One of the main themes that has come out of today’s debate is that all of us who are interested and passionate about defence just need to keep making the case for defence and why it is important. We also heard from many Members the important role of defence in their constituencies and the role that our armed forces personnel have played in the covid pandemic. There was very brave support from the hon. Member for Aylesbury (Rob Butler) for the Prime Minister’s new gin palace. We will wait to see where that ends up. My hon. Friends the Members for Easington (Grahame Morris) and for Birkenhead (Mick Whitley) and the hon. Members for Filton and Bradley Stoke (Jack Lopresti), for West Dorset (Chris Loder) and for Yeovil (Mr Fysh) spoke about the importance of UK defence to local economies. It is important that we get this right for the sake of prosperity and spend the money in this country. Instead of the current policy of “buy American first”, we should adopt one of “buy British first”.

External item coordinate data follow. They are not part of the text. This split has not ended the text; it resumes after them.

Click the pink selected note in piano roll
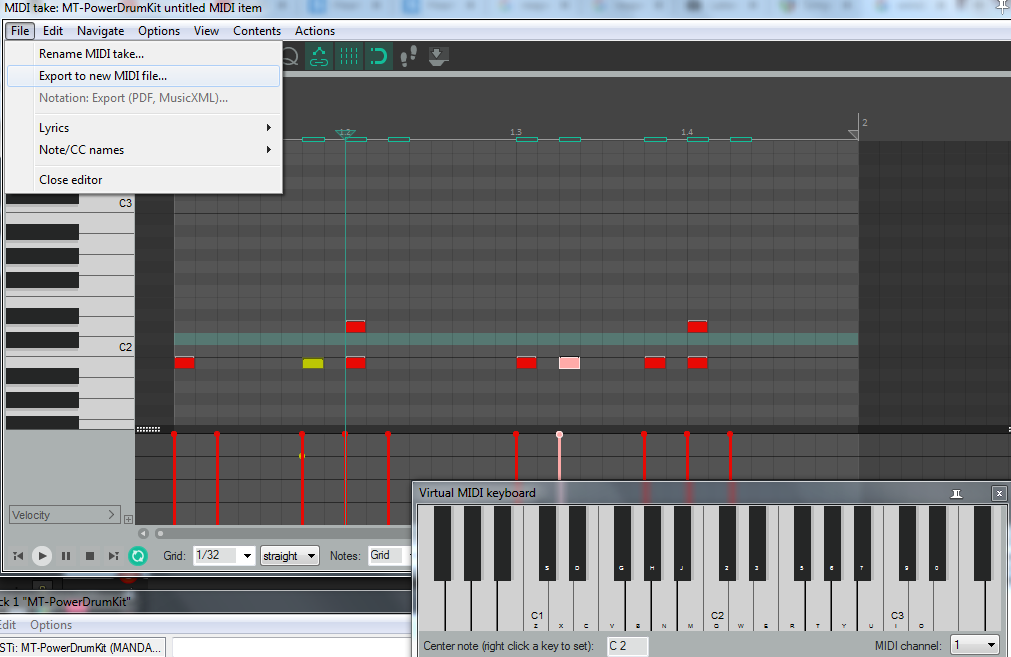1011x657 pixels. [x=569, y=363]
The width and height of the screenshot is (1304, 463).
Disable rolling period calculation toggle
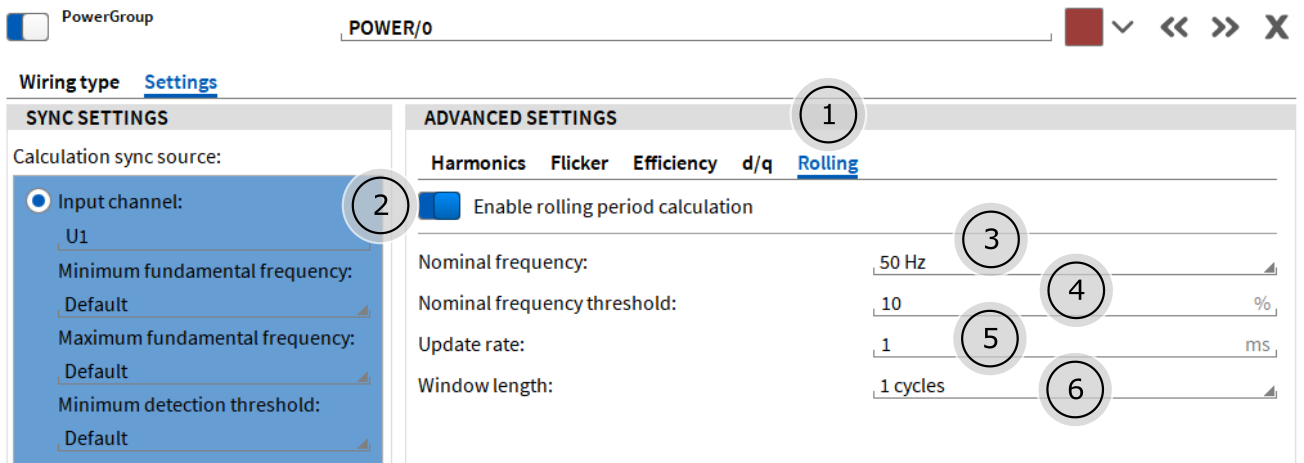pyautogui.click(x=439, y=206)

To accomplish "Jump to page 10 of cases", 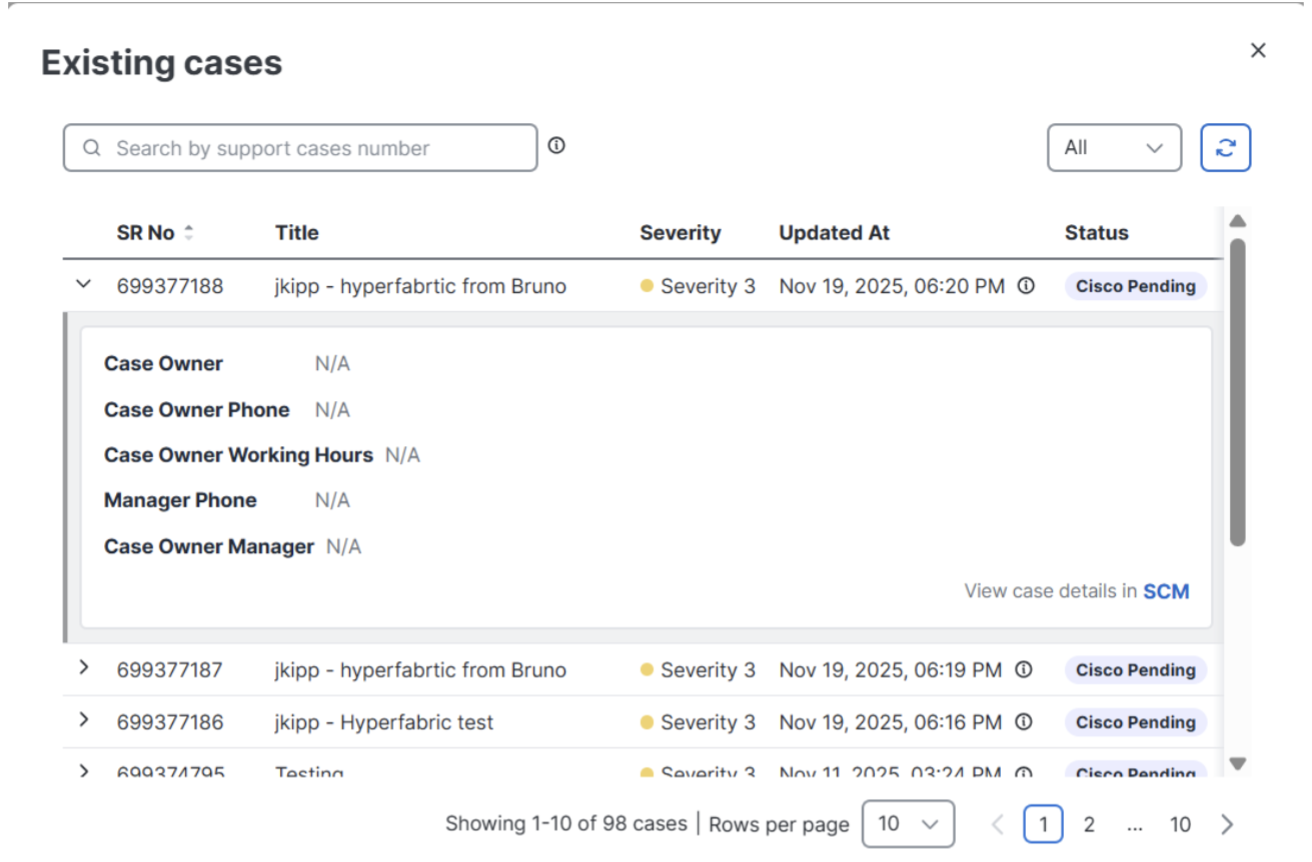I will 1180,824.
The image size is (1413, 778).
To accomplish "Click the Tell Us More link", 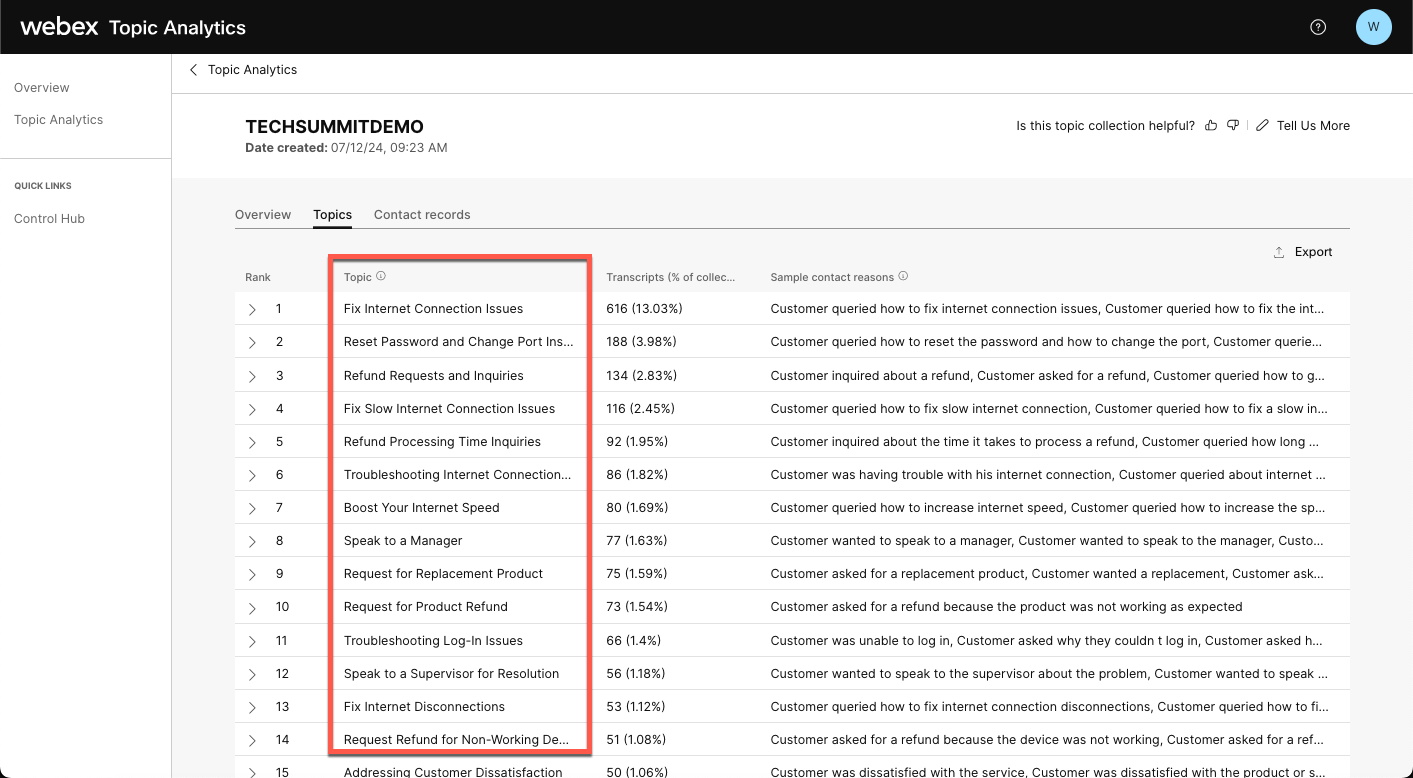I will pos(1312,126).
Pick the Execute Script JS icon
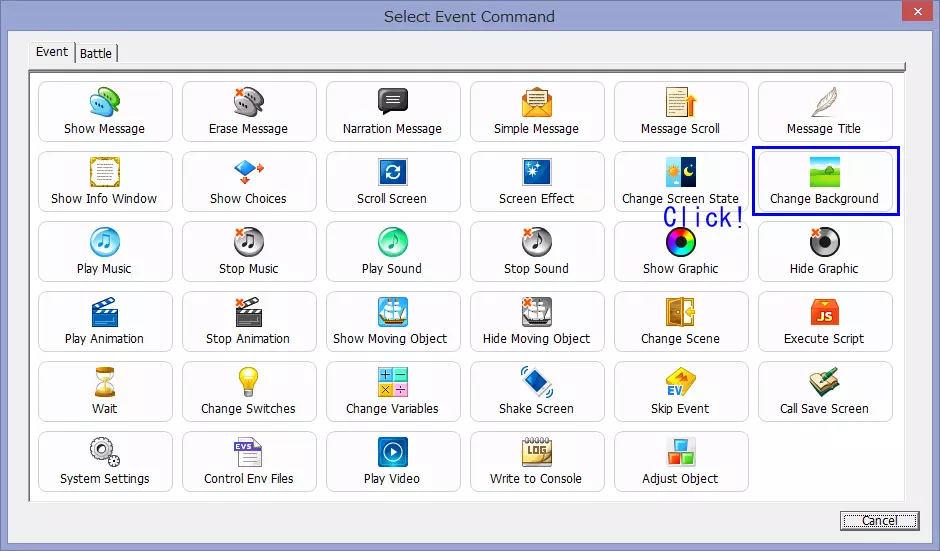This screenshot has width=940, height=551. [824, 313]
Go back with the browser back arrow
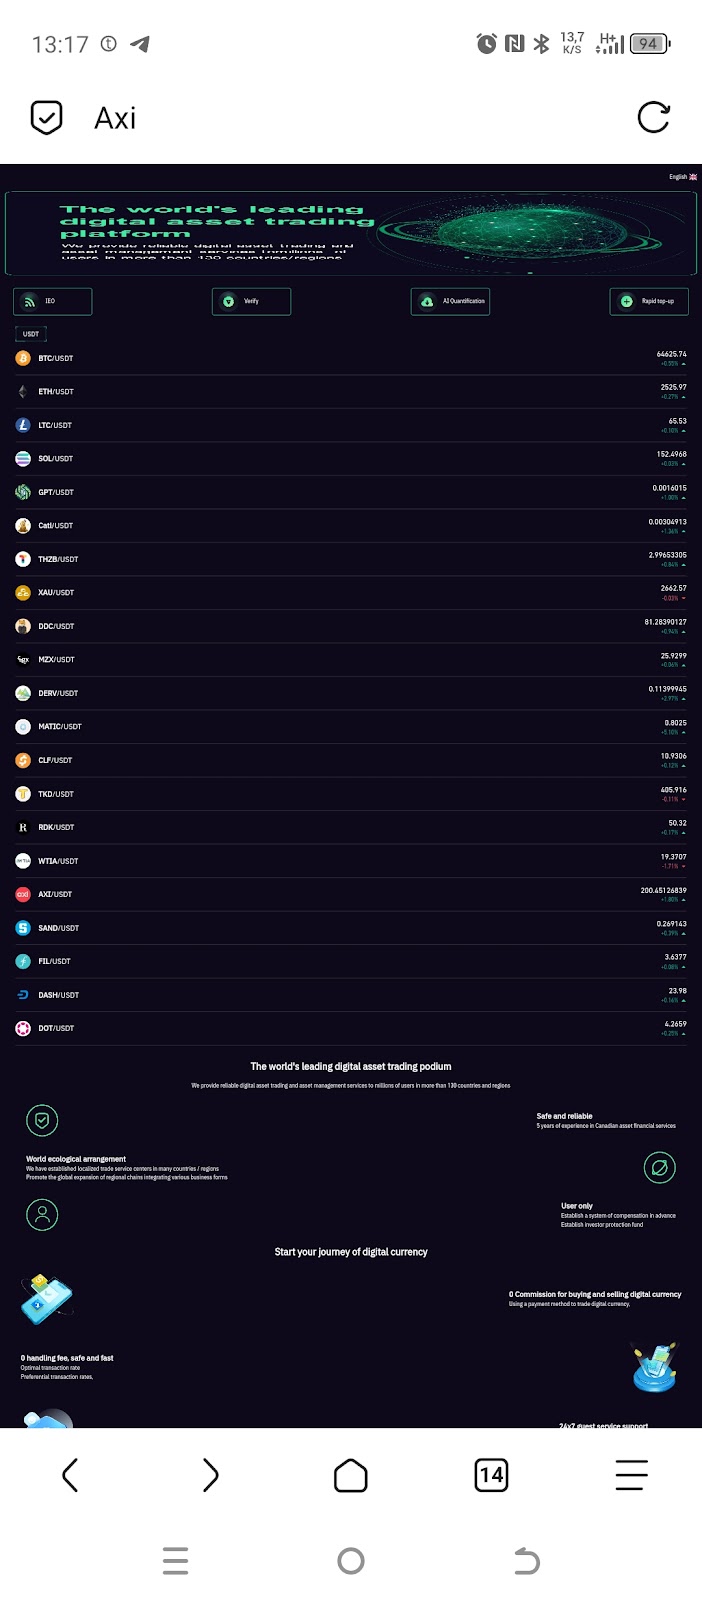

Finally, points about the contribution of our people were made eloquently by the Chair of the Defence Committee, the right hon. Member for Bournemouth East (Mr Ellwood), and argued articulately by the hon. Member for Strangford (Jim Shannon). Defence is about the big issues that we have discussed today, but at the end of the day it is down to the people who serve selflessly on our behalf to ensure that we sleep safe in our beds at night.
Question put and agreed to.
Resolved,
That this House has considered UK defence spending.